Walter Isaacson’s new biography of Doudna (pronounced DOWD-na), Code Breaker, is also a history of the sometimes chaotic, sometimes life-affirming, often unexpected world of scientific research and its interface with the rest of the world.

Isaacson has given us not only a biography of a remarkable individual, but a look at the often surprising world of research and development. The image of the scientist, austere and removed, still to some extent dominates our imagination. It comes as a surprise (and occasionally something of a betrayal) when we are forced to recognize that scientists are human, just like the rest of us, with all the flaws and foibles to which “ordinary” people are prone. One aspect of the public conception of The Scientist I think requires adjustment is the fact that scientists continue to grow, to mature, to evolve. Too often, it seems that once the Ph.D. is earned, the scientist becomes a static icon, unchanging, and is expected to Know All or at least is frozen into an unchanging assemblage of stereotypes. On some level, this seems to offer comfort—one of the things people tend to be bothered by is an admission of not knowing. Worse still, is a change of mind, which is inevitable in the light of new evidence. But ordinary people can do both. A scientist is not supposed to.

This has led to unrealistic expectations, loss of trust, and the unfortunate “gaming” of science (never mind truth) in public policy. Primarily, this is from a profound lack of understanding on the part of the public. For another, it emerges from the misuse of science as a political talking-point.

Isaacson does an excellent job of taking the reader through the various aspects of a discovery, its initial reception, its development, its transition from pure research to useful tool, and the social and political impact along the way. And along with this, he explains just what that science is.

Jennifer Doudna is central to the unraveling of genetic codes and the inner workings of the templates of life. Basically, she became a nexus for many strands of research, each adding to the overall picture. Her work with French scientist Emmanuelle Charpentier ultimately earned them a shared Nobel Prize.

What they have developed is a tool by which the template for biological forms can be modified. Edited. This offers the possibility eventually of correcting genetic “errors’ that produce diseases like cystic fibrosis, sickle cell anemia, Tay-Sachs, and many others. The drive to “decode” the human genome contained the hope and ambition to one day be able to deal with these things, which are different from pathogenic illnesses. But even in the case of viral and bacterial infections, the ability to address illnesses from at a genetic level offers exciting possibilities—and in fact has been vital to the handling of the COVID-19 outbreaks. The speed and facility with which the scientific and health community have been able to respond is in important ways attributable to Jennifer Doudna’s work.
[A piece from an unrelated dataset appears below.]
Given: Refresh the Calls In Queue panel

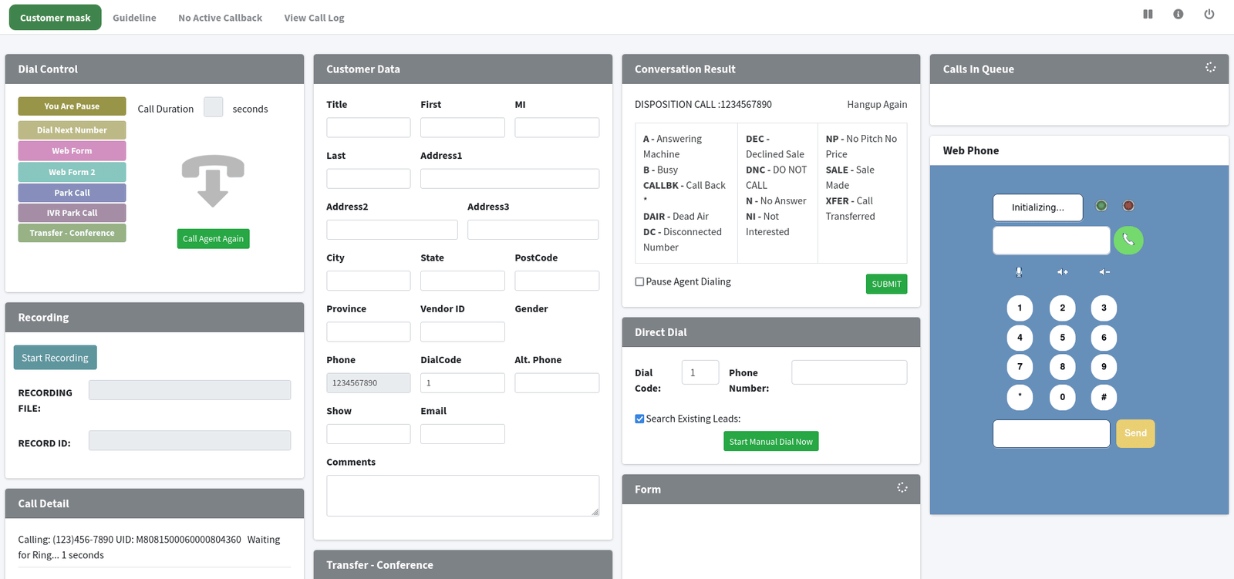Looking at the screenshot, I should (1210, 68).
There is drama, intrigue, fascinating people, and the makings of a good thriller in certain aspects of this story. But the most important thing is the profound humanization of a complex community and the people in and from it. Scientists are not fundamentally different from anyone else. Their interests may seem esoteric and the degree of concentration they bring to their passions may seem other-worldly at times, but in truth what they have is a deeply useless set of tools and the willingness to abide by the rules those tools require for sound use. What must be understood, and often is obscured by the dizzying aspects of the science itself, is their humanity and how they represent, often, the best possibilities of all of us. (Of course there are those who are not as good at what they do as they should be, those who are more concerned with fame or wealth than the work itself, those who are flawed in unfortunate ways—just like any other group of people in any other area of activity—but we should look to the best for our examples and not allow the worst to color our perceptions of the people doing amazing work.)

Finally, understanding something is the best way to stop being afraid of it. At the end of the day, that is the real gift scientists give us—they work to understand things previously hidden and unknown and thereby help the rest of us to stop being afraid.